> [Selected text]
** Begin **

# Berlin German Church ramp Game Changer



## louisvillefisherman (Jun 9, 2012)

I stopped by the new ramp on German Church today. Wow! What a game changer this will be. It opens up the entire west end of Berlin to anglers who until now were unable or unwilling to make the 8/10 mile boat ride from Campgrounds/Bonner to fish this section of water.

Granted, it also opens up the area to rec boaters but those guys wont effect things when it matters most to us fishermen on this part of the lake and that is spring when the water is high and the white bass and walleye run. And as far as summer goes, it will take some much needed pressure from Bonner for the rec boats. 

Currently the water is almost to winter pool and this ramp appears to still be launchable so even when the water is low it can potentially be used.

In the pictures you can see the decent size parking lot for I would say 50 rigs. The pic of the water shows the island that is visible from 225 and in the background you can see the 225 bridge. The ramp is situated behind that island (as shown on the map) and is also visible from 225.

The facility was gated closed so it is not open to the public just yet. I am sure it will be open soon enough. Just got to get a few docks and a port-o-john and we are in business! 

Great job ODNR! (clapping)


----------



## Bassbully 52 (Feb 25, 2014)

Man that is awesome. I heard about it last year and am so glad its ready for this year. I hate Bonner and all the ramps on the other side of the lake. I only have a 9.9 and love this end of the lake best. big thumbs up to the state on this one.


----------



## bountyhunter (Apr 28, 2004)

don,t let the water depth fool you, its very shallow there.yep nice ,but I think it,ll be a another bonner rd .trucks broken into , and gear missing it should be a great place to sell props. and they start draw down first week sept.


----------



## 1MoreKast (Mar 15, 2008)

Love seeing this kind of news. Good pictures too. Excellent recon! Is the area really that bad to where we need to be careful of break ins? I've heard stories but does that relate to more or less of weekend warrior crowds (like myself)? Just curious.


----------



## blueguy140 (Jan 5, 2016)

those eyes run down that far south on berlin? ive never fished south of 14 bridge just figured it was to shallow down there


----------



## louisvillefisherman (Jun 9, 2012)

This 2015 OGF post has reports and pics from fish caught south of Berlin in the river, so they are there.

** End **

> [Given instruction] Repeat the stretch of the ramp thread from "## Bassbully 52" through "(Apr 28, 2004)", swapping "the state" for "ODNR".

> [Source data]
** Begin **

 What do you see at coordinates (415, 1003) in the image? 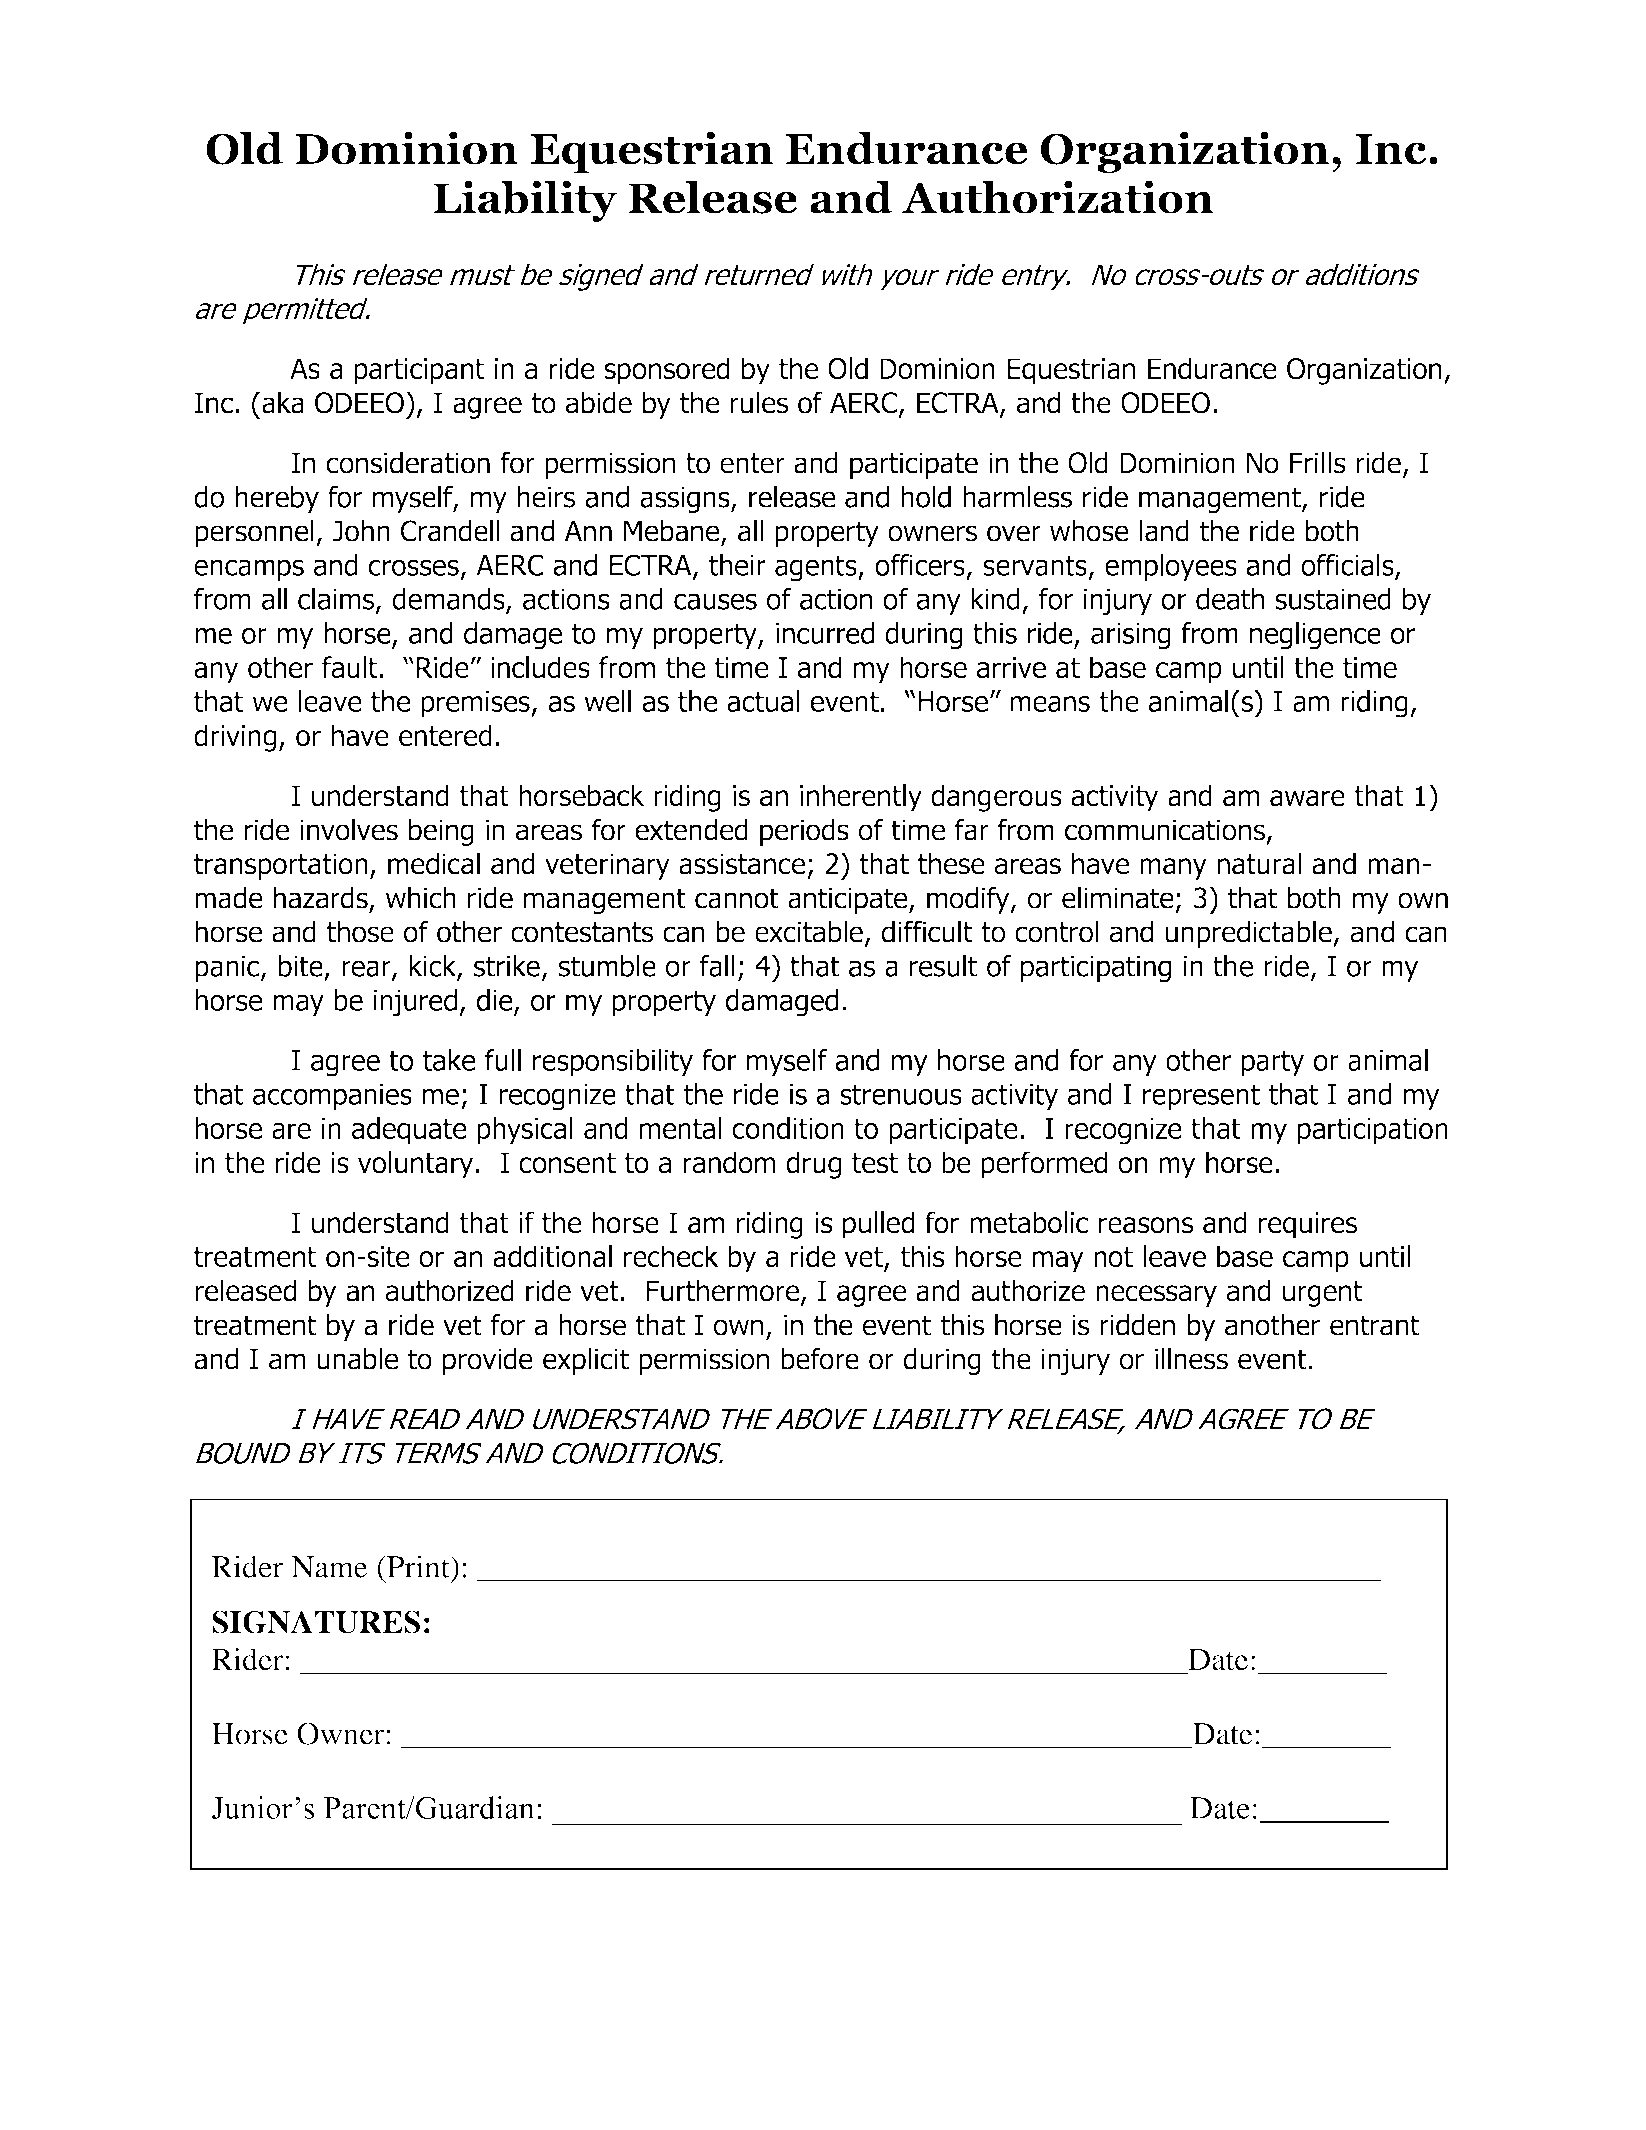
I see `injured` at bounding box center [415, 1003].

** End **

> [Output below]
## Bassbully 52 (Feb 25, 2014)

Man that is awesome. I heard about it last year and am so glad its ready for this year. I hate Bonner and all the ramps on the other side of the lake. I only have a 9.9 and love this end of the lake best. big thumbs up to ODNR on this one.


----------



## bountyhunter (Apr 28, 2004)